## Direction
Pull out every line below that contains the word "resolution".

## Stored data
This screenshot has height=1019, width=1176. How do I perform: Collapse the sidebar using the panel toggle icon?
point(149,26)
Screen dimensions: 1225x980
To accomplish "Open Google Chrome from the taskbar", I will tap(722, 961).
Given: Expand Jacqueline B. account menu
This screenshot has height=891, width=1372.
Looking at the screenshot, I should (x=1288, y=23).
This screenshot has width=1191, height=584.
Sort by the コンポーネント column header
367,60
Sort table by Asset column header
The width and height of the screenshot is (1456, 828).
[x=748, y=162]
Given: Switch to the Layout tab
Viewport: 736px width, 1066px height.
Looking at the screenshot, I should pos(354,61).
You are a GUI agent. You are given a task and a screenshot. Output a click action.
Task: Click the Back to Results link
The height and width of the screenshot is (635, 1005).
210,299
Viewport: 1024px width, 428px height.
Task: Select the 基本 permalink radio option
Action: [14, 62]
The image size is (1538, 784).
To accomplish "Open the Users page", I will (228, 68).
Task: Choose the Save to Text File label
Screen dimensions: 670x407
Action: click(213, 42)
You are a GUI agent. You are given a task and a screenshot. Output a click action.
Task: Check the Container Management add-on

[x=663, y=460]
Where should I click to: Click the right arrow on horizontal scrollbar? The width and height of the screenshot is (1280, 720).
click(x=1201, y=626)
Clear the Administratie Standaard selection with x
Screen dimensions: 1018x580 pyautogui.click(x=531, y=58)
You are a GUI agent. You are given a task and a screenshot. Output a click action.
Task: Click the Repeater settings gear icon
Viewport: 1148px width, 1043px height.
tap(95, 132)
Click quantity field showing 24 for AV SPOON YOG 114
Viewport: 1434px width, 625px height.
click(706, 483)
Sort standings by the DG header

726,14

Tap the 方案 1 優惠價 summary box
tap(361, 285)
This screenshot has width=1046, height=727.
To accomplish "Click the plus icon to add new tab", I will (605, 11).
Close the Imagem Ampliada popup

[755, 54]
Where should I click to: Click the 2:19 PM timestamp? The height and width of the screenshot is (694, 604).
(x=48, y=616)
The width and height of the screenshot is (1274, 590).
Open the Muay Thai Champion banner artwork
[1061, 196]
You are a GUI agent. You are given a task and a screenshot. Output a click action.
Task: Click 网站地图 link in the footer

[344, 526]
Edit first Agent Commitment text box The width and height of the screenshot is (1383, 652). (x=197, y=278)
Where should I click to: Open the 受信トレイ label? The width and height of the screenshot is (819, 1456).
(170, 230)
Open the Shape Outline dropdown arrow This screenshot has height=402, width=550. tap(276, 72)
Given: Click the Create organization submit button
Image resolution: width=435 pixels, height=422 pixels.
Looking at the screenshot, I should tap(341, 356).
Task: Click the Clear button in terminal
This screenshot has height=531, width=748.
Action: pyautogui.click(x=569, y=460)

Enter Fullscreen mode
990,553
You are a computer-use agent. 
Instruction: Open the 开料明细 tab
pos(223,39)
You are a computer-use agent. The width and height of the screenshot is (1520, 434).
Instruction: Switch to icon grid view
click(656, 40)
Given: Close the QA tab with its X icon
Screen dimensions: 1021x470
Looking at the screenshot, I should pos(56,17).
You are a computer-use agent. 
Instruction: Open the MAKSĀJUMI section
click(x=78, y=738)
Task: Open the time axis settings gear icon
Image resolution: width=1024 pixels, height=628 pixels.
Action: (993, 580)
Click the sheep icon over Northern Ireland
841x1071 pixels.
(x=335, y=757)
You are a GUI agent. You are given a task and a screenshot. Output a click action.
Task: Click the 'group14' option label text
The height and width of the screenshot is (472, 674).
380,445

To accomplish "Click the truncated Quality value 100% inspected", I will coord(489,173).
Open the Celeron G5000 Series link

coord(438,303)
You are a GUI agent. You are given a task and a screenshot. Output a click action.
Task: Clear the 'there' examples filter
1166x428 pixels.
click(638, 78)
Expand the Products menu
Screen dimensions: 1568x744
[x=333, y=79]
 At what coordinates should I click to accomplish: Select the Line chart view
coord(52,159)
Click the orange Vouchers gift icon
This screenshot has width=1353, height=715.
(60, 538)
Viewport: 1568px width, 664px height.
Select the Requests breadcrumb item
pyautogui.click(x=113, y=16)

## Response to this exercise
Image resolution: width=435 pixels, height=422 pixels.
Image resolution: width=1024 pixels, height=628 pixels.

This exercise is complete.